As I am from the U.S., and Chicago in particular, my UAE students like to ask me about my home. Actually, they tell me about it. They tell me Chicago is dangerous, and all the Black people have guns and curse. They tell me Eminem is the best rapper (group think), and that Miley Cyrus and Justin Beiber are the best singers. There is a theme here.
A very common perception among my students is that Arabic people are not welcome in the U.S. The students have a natural curiosity about one of the wealthiest and most influential countries in the world. Many of them want to visit America. One student said that he would visit me in Chicago. I said I would love to have him come. He described how I would drive him around the city and show him the sites. I said that to do so would be fun and my great pleasure.
Several students were gathered around us witnessing our exchange. One student said something in Arabic to my perspective "guest". Naturally, I could sense that it was something sensitive and related to our discussion. I encouraged the student to tell me what he said, and assured him that I would not be upset. Another student interpreted what had been said, "Miss Karla, he said they don't like us in Chicago".
This is a very common sentiment. My UAE students are aware of the world perspective of Arab peoples. They know that caution is required when they travel westward. I thought that my students' parents probably teach their children these ideas for their own protection.

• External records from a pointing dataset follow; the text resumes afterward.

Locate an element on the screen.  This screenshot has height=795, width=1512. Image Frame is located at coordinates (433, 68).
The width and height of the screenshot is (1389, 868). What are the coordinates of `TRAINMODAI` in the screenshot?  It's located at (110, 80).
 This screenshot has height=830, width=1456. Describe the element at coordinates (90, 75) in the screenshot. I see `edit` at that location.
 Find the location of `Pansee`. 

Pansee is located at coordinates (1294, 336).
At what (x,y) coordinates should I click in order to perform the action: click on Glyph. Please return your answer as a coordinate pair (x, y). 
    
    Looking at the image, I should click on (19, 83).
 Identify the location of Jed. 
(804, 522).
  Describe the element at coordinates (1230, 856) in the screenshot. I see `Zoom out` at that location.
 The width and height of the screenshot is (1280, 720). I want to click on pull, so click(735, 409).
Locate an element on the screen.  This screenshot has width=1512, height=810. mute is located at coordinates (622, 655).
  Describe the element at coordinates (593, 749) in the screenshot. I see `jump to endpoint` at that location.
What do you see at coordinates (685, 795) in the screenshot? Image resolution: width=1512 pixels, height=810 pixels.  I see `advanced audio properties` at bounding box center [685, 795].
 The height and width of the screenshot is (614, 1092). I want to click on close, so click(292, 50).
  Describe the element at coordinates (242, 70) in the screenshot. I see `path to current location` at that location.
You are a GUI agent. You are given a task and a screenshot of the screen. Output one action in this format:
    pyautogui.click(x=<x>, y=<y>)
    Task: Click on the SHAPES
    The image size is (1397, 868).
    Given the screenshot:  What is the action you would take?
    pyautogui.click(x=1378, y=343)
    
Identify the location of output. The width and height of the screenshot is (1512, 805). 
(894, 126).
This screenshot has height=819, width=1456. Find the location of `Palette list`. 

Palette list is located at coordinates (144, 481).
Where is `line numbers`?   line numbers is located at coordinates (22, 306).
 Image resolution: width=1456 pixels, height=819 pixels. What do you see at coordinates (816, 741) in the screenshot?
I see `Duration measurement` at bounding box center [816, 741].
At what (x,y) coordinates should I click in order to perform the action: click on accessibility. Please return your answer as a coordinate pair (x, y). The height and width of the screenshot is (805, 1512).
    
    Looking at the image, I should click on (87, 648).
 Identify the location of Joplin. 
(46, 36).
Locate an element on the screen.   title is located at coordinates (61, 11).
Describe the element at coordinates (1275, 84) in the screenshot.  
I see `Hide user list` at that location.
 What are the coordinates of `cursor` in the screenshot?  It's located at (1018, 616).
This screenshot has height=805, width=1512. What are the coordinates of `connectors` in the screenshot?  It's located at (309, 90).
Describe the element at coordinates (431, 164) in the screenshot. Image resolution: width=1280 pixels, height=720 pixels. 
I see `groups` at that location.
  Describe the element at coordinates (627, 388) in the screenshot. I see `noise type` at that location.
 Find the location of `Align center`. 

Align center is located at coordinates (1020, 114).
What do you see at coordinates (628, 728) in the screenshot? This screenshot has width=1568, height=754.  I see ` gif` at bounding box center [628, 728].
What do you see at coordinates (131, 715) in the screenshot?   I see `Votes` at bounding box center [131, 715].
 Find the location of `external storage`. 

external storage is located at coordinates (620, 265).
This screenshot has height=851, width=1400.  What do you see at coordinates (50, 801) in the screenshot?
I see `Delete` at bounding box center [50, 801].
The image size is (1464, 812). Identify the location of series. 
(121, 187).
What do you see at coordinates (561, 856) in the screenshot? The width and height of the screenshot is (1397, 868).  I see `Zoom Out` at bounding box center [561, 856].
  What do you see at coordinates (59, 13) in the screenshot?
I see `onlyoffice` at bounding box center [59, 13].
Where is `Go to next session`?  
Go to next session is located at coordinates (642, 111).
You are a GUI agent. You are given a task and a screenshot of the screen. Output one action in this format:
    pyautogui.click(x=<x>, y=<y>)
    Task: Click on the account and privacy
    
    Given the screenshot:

This reminded me of how fathers and mothers of Black children (Black boys especially) have to school their children about the reality of being race/self-aware in this world.
I can't quite find the words to express the sorrow of this reality for my students. There was this weird sense that the normal idea of showing a visiting friend from a foreign country around my hometown was somehow a fantasy. The student and I just sort of escaped to this fantasy world for a few sentences in our discussion of his visit. As a few other students stood around "watching the show", I said to my potential guest that it wasn't true that Arab people are unwelcome in Chicago. After all, I said, I am from Chicago and I want you to come visit me there.
My sincere invitation was a sort of transition from the fantasy world to reality. In the fantasy world, my student had an open invitation to Chicago. In reality, he had a teacher/friend who wished that he could come.